3. When designing high-speed PCB, from what aspects should designers consider EMC and EMI rules?

Generally, both radiated and conducted aspects need to be considered during EMI/EMC design. The former belongs to the higher frequency part (>30MHz) and the latter belongs to the lower frequency part (<30MHz). So you can’t just pay attention to the high frequencies and ignore the low frequencies.

A good EMI/EMC design must consider the location of the device, the arrangement of the PCB stack, the route of important connections, the selection of the device, etc. at the beginning of the layout. If these are not properly arranged in advance, they will be solved afterwards. It will achieve twice the result with half the effort and increase costs.

For example, the location of the clock generator should not be close to the external connector. High-speed signals should be routed through the inner layer as much as possible.
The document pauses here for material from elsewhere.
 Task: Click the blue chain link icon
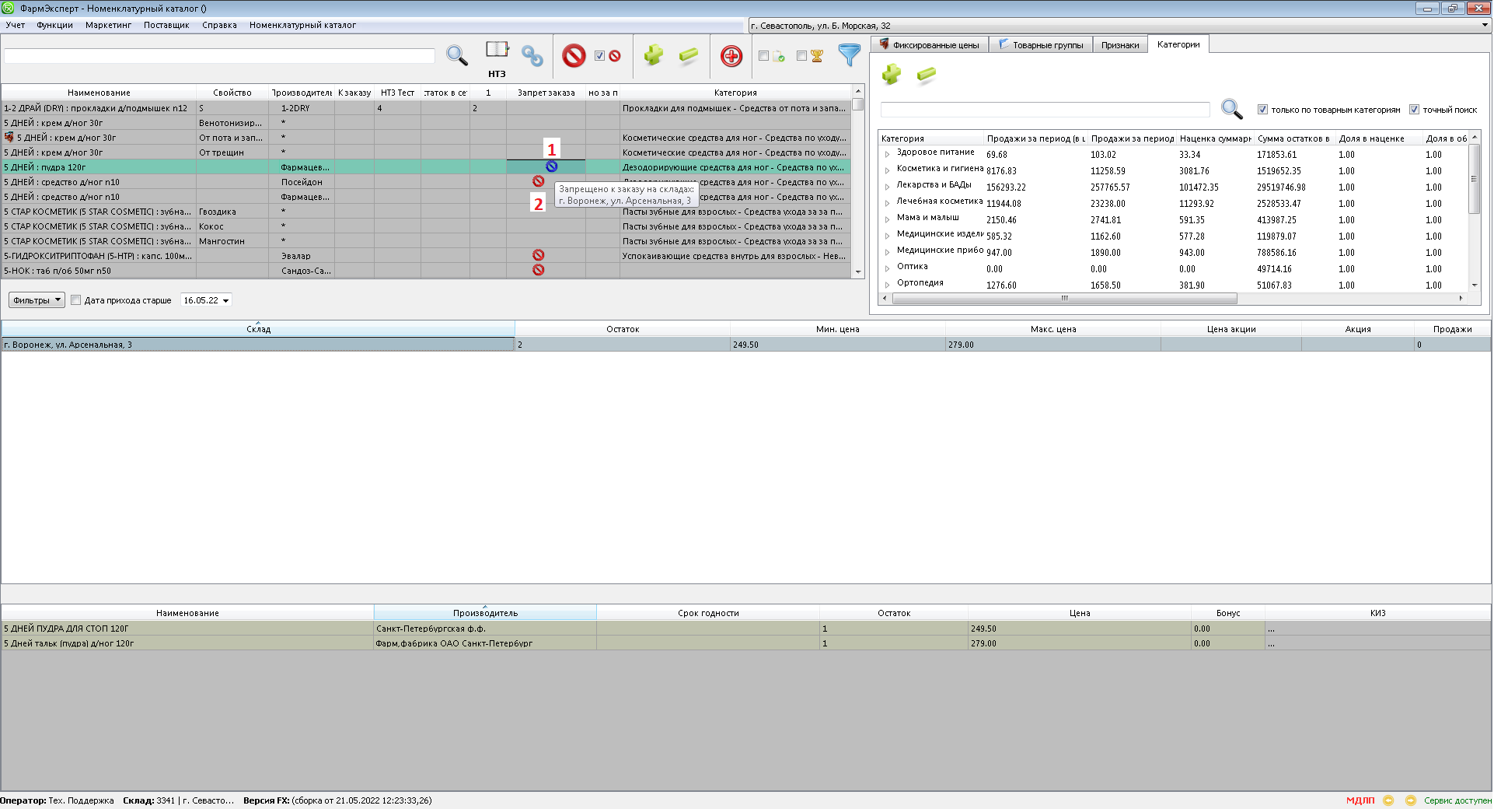tap(532, 55)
Pay attention to the characteristic impedance matching and the continuity of the reference layer to reduce reflection. The slew rate of the signal pushed by the device should be as small as possible to reduce high voltage. Frequency components, when selecting decoupling/bypass capacitors, pay attention to whether their frequency response meets the requirements to reduce power layer noise.
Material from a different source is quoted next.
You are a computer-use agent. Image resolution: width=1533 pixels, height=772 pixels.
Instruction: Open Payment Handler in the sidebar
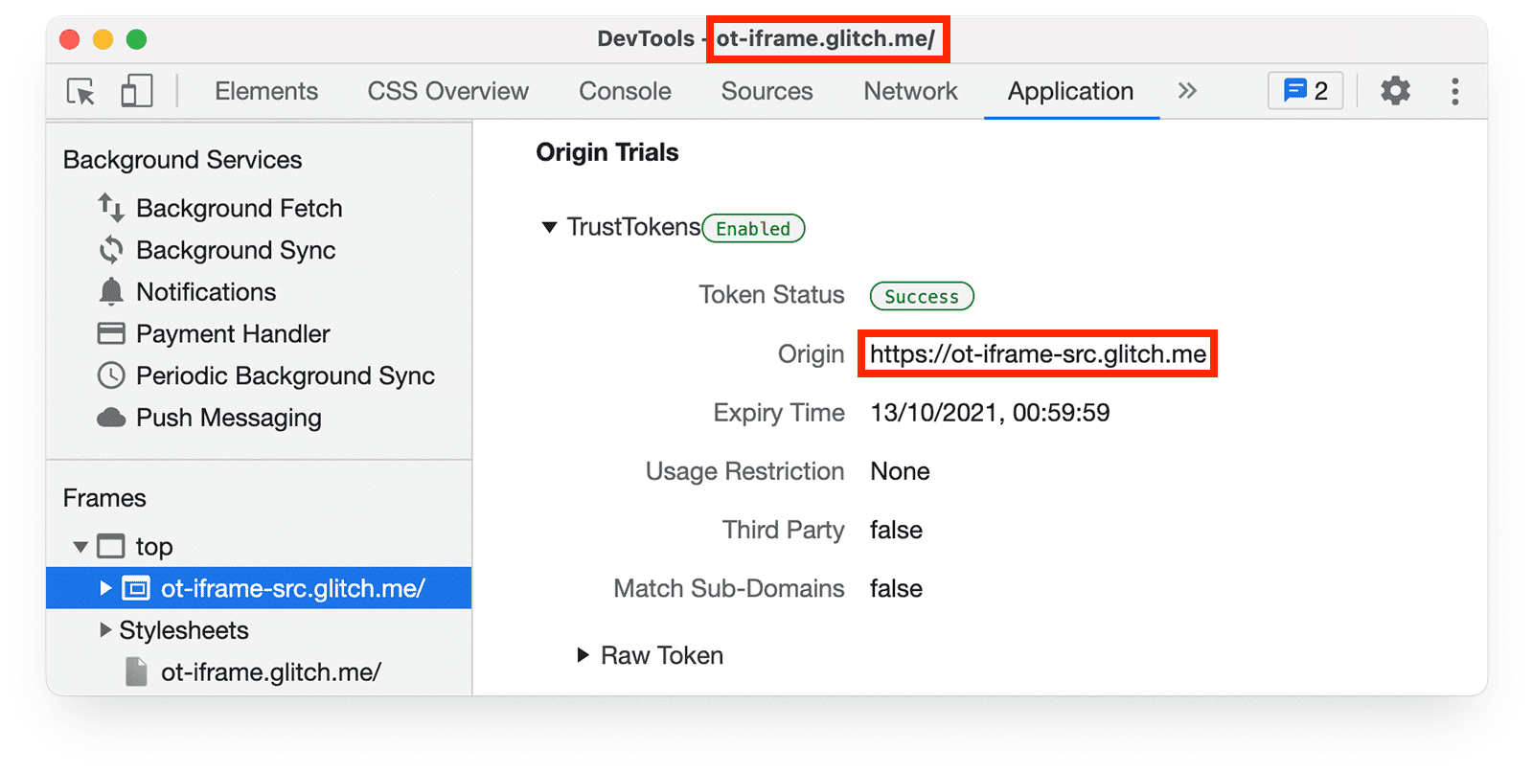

In addition, pay attention to the return path of the high-frequency signal current to keep the loop area as small as possible (that is, the loop impedance is as small as possible) to reduce radiation. Pipes that separate the formation can also be used to control the range of high-frequency noise. Finally, properly select the chassis ground between the PCB and the housing.

4. When making high-speed PCB boards, in order to reduce interference, should the ground wire form a closed sum?

When making high-speed PCB boards, it is generally necessary to reduce the loop area to reduce interference. When laying the ground wire, it should not be laid in a closed form. It is better to lay it in a branch shape. In addition, the ground area should be increased as much as possible.

5. How to adjust the wiring topology to improve signal integrity?

The signal direction of this kind of network is more complicated, because the topology affects one-way, two-way signals, and different types of signals with different levels. It is difficult to say which topology is beneficial to the signal quality. Moreover, during pre-simulation, the topology to be adopted is very demanding for engineers, requiring an understanding of circuit principles, signal types, and even wiring difficulty.

6. How to ensure the stability of signals above 100M in high-speed PCB layout and wiring?

The key to high-speed PCB digital signal wiring is to reduce the impact of transmission lines on signal quality. Therefore, when laying out high-speed signals above 100M, signal traces are required to be as short as possible. In digital circuits, high-speed signals are defined by signal rise delay time. Moreover, different types of signals (such as TTL, GTL, LVTTL) have different methods to ensure signal quality.